Your answer should be one number: the count of lines in the data below that include "computer".
- Opening Delimiter -
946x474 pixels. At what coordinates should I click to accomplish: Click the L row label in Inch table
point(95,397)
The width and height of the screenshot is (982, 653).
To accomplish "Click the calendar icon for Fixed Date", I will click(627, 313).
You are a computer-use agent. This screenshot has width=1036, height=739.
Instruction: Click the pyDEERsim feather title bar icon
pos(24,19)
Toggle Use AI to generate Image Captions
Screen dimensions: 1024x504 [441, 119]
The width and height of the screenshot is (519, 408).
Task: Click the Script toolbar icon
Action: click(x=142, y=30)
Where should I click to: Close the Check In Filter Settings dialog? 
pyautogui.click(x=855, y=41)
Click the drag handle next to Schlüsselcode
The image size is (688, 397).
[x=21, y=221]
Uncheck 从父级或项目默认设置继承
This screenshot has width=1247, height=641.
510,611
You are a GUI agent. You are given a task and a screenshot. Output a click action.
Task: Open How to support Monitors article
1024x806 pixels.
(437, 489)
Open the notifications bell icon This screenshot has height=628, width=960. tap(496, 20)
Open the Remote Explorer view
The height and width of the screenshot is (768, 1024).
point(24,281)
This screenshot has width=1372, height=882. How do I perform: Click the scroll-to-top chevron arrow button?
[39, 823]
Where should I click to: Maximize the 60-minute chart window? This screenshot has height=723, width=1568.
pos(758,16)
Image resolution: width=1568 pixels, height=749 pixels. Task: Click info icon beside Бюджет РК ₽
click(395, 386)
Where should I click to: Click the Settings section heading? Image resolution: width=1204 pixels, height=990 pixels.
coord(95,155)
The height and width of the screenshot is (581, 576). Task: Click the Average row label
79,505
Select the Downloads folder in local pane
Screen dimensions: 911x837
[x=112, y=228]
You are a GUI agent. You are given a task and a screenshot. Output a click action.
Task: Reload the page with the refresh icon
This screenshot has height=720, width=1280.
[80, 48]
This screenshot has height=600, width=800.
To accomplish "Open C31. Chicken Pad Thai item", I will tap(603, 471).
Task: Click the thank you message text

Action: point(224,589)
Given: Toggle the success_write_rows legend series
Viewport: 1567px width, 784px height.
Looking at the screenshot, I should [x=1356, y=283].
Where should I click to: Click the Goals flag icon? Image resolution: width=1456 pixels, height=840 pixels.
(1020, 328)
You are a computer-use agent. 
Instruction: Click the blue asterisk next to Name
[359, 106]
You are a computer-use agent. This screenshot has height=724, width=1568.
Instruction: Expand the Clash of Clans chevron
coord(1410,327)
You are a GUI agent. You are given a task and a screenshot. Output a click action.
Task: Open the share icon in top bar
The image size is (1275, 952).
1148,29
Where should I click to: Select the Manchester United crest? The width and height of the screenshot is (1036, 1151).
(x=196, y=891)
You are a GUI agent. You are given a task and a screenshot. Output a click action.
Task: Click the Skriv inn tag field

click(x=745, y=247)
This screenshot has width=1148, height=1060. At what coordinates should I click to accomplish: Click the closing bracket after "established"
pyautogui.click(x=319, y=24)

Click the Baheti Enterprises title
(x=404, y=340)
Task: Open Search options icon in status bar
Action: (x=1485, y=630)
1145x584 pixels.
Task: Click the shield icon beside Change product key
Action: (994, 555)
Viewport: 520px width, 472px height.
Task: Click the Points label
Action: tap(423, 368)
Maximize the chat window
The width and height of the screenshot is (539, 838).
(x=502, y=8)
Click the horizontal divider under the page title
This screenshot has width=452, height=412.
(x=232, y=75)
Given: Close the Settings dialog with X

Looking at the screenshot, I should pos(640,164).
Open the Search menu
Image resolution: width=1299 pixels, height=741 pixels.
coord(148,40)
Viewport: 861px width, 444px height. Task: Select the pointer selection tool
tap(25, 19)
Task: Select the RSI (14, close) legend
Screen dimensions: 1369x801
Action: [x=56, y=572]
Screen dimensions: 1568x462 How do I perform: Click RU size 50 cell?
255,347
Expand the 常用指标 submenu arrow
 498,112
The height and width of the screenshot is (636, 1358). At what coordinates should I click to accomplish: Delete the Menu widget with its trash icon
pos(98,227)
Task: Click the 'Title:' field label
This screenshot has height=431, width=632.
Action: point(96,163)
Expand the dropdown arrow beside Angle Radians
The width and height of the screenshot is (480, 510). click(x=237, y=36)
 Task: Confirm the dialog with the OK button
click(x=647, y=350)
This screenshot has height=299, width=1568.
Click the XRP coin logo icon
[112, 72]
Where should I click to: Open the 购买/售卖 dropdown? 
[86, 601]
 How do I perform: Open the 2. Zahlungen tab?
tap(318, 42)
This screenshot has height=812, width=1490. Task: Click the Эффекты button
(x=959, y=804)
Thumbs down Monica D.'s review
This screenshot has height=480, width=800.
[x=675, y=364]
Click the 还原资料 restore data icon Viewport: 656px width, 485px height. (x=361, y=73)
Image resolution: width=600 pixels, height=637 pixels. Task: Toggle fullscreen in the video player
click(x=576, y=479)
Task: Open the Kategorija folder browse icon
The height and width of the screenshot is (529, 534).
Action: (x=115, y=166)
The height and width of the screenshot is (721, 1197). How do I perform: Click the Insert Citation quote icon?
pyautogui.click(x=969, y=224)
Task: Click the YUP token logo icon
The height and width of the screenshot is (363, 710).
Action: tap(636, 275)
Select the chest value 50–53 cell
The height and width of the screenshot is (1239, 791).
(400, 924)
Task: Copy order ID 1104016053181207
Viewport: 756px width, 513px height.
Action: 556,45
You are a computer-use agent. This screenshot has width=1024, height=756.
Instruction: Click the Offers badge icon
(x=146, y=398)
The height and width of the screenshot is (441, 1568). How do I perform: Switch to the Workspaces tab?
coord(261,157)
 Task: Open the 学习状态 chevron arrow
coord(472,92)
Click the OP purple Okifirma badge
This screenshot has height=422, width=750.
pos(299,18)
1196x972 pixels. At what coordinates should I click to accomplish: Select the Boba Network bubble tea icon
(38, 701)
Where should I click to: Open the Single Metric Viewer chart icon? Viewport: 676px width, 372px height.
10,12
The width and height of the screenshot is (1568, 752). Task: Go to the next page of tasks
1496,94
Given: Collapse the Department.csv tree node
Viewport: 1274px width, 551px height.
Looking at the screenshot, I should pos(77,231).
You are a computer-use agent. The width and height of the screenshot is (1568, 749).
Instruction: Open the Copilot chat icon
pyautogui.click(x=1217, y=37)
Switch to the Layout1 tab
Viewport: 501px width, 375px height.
- Closing Delimiter -
RESULT OF THE EXERCISE> 5